"Given: Click the" 문구가 있는 줄부터 자료의 마지막 줄까지, 양 끝 줄을 포함하여 그대로 옮겨 적으세요. 그림은 답에서 빼세요.

________

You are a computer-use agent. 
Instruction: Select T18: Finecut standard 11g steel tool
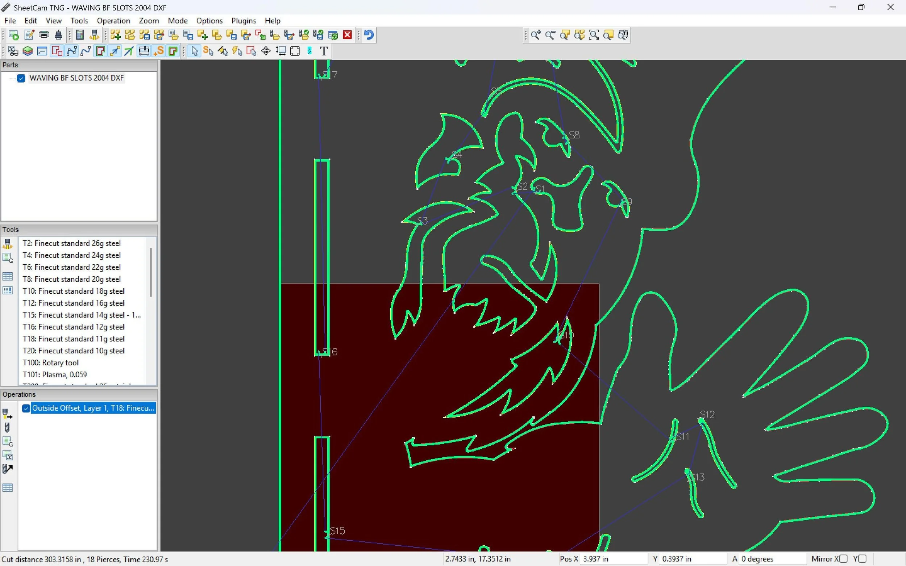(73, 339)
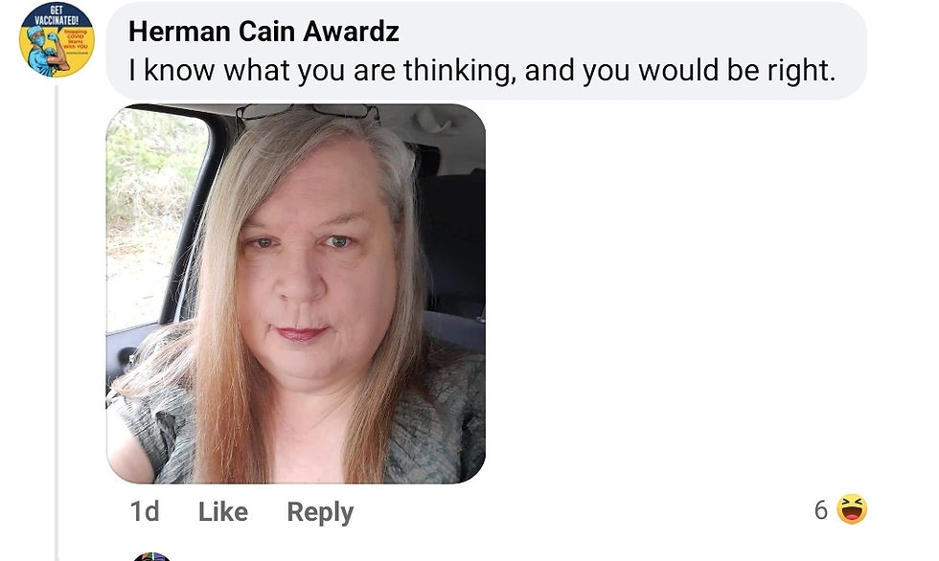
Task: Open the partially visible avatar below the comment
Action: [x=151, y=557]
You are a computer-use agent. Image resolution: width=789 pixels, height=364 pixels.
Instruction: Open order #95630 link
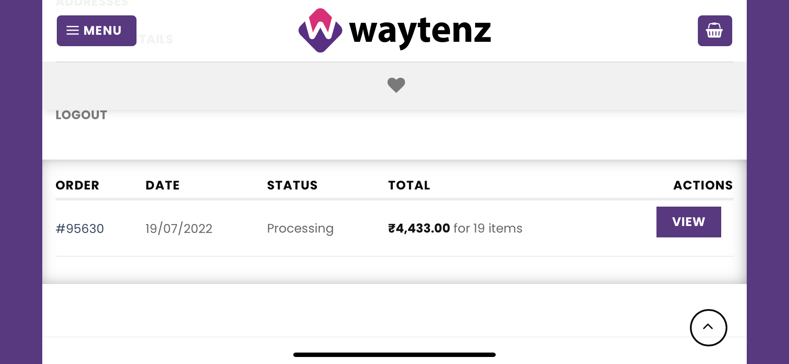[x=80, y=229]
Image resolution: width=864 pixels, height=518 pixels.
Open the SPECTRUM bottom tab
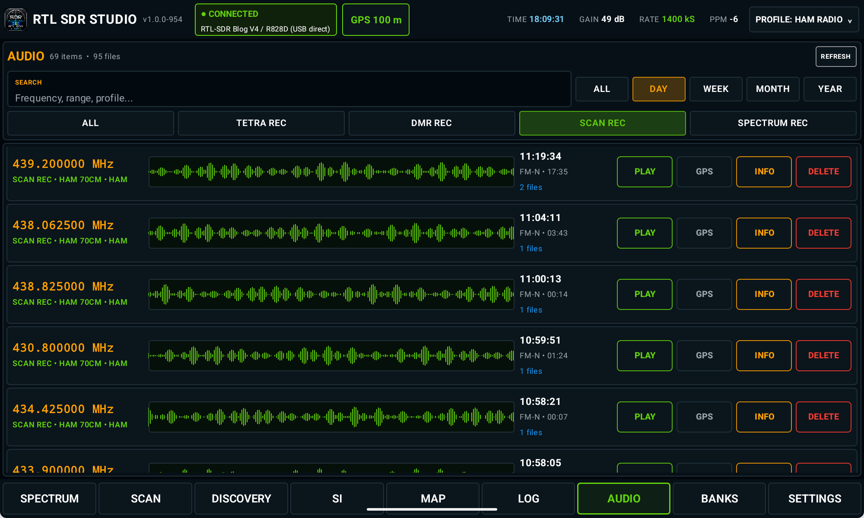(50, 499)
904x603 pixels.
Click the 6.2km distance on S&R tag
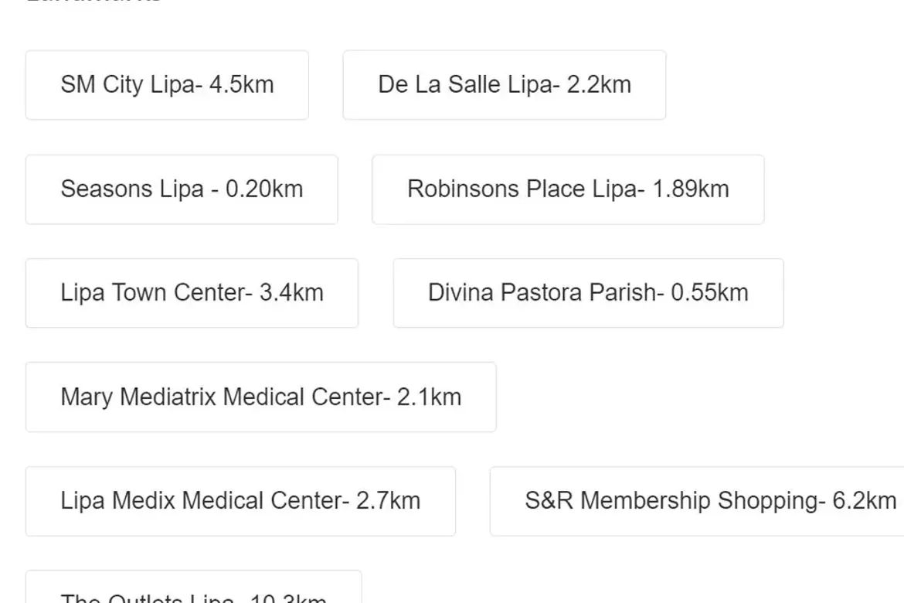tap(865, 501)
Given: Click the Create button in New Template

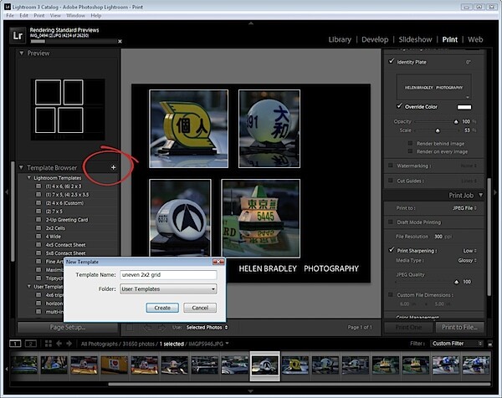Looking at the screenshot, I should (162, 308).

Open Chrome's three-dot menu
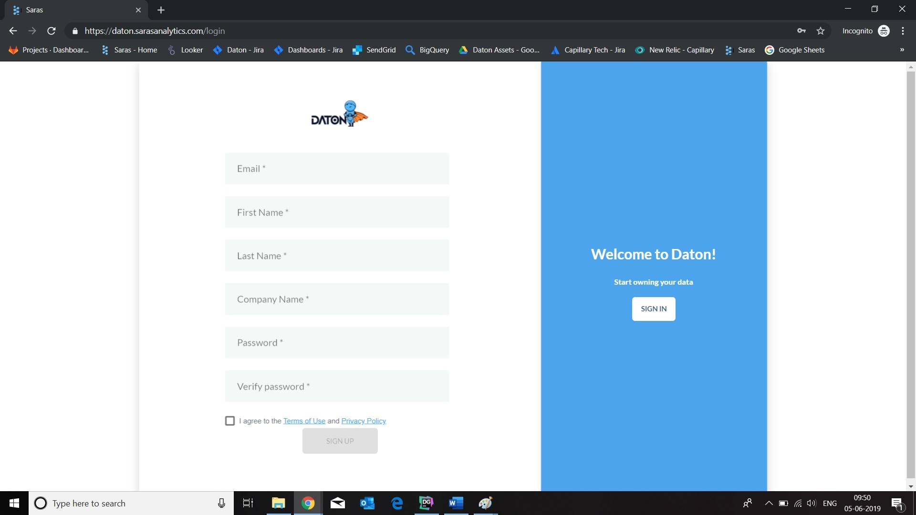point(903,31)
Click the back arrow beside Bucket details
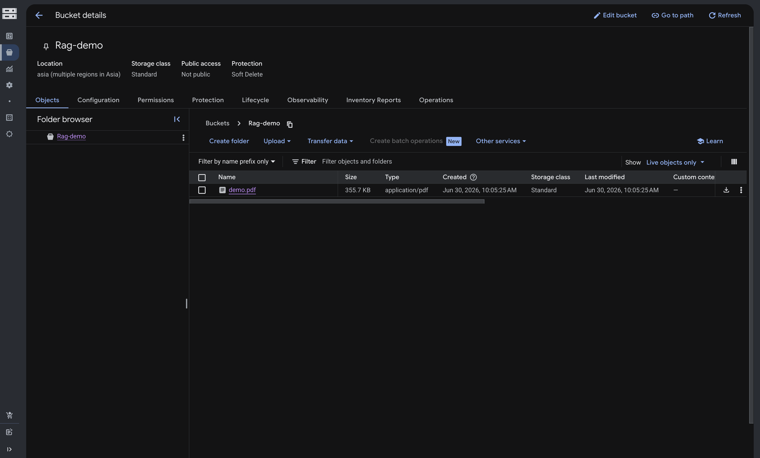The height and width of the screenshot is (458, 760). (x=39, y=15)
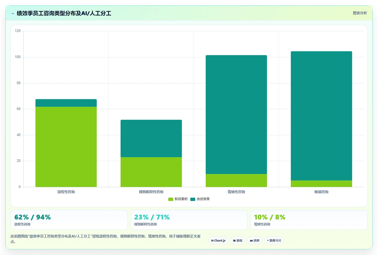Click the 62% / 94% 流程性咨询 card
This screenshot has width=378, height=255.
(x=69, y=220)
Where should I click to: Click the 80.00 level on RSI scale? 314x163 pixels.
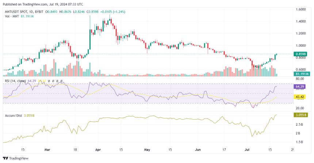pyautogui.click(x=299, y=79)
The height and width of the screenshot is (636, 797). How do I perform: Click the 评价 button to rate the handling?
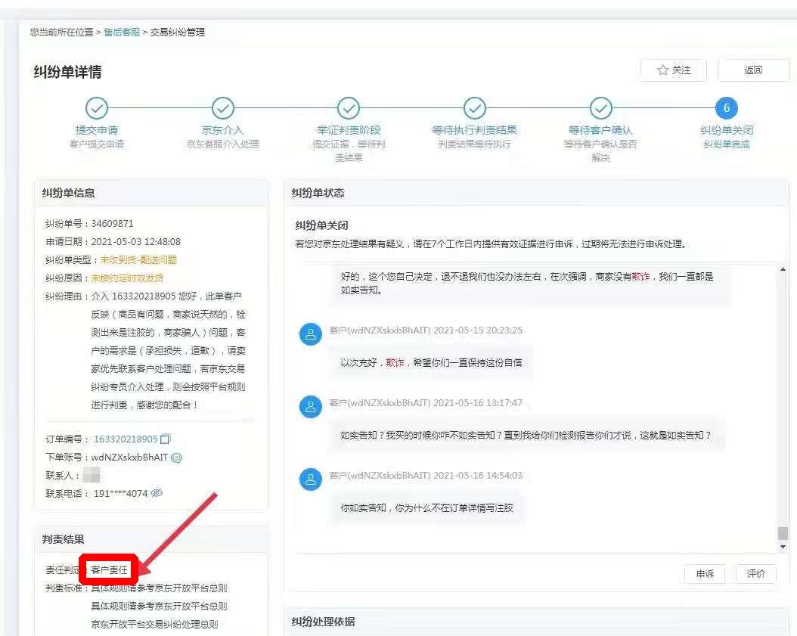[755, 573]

________

예상 답안 =
Given: Click the Create button in New Template

Looking at the screenshot, I should (162, 308).

Open Chrome's three-dot menu
point(903,31)
Click the back arrow beside Bucket details
The height and width of the screenshot is (458, 760). (x=39, y=15)
Click the 62% / 94% 流程性咨询 card
This screenshot has width=378, height=255.
(x=69, y=220)
Where should I click to: Click the 80.00 level on RSI scale? 314x163 pixels.
pyautogui.click(x=299, y=79)
The height and width of the screenshot is (636, 797). How do I perform: Click the 评价 button to rate the handling?
[755, 573]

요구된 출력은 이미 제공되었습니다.